>>>>
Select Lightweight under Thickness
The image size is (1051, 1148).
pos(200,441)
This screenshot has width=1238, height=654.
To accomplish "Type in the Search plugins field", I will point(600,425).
<<<<
Exercise prompt
Copy out exactly the lines that begin at the one with "This screenshot has width=1238, height=654." and end at the close of the material above; nothing else belongs in the answer.

Answer to the exercise
This screenshot has width=1238, height=654.
To accomplish "Type in the Search plugins field", I will point(600,425).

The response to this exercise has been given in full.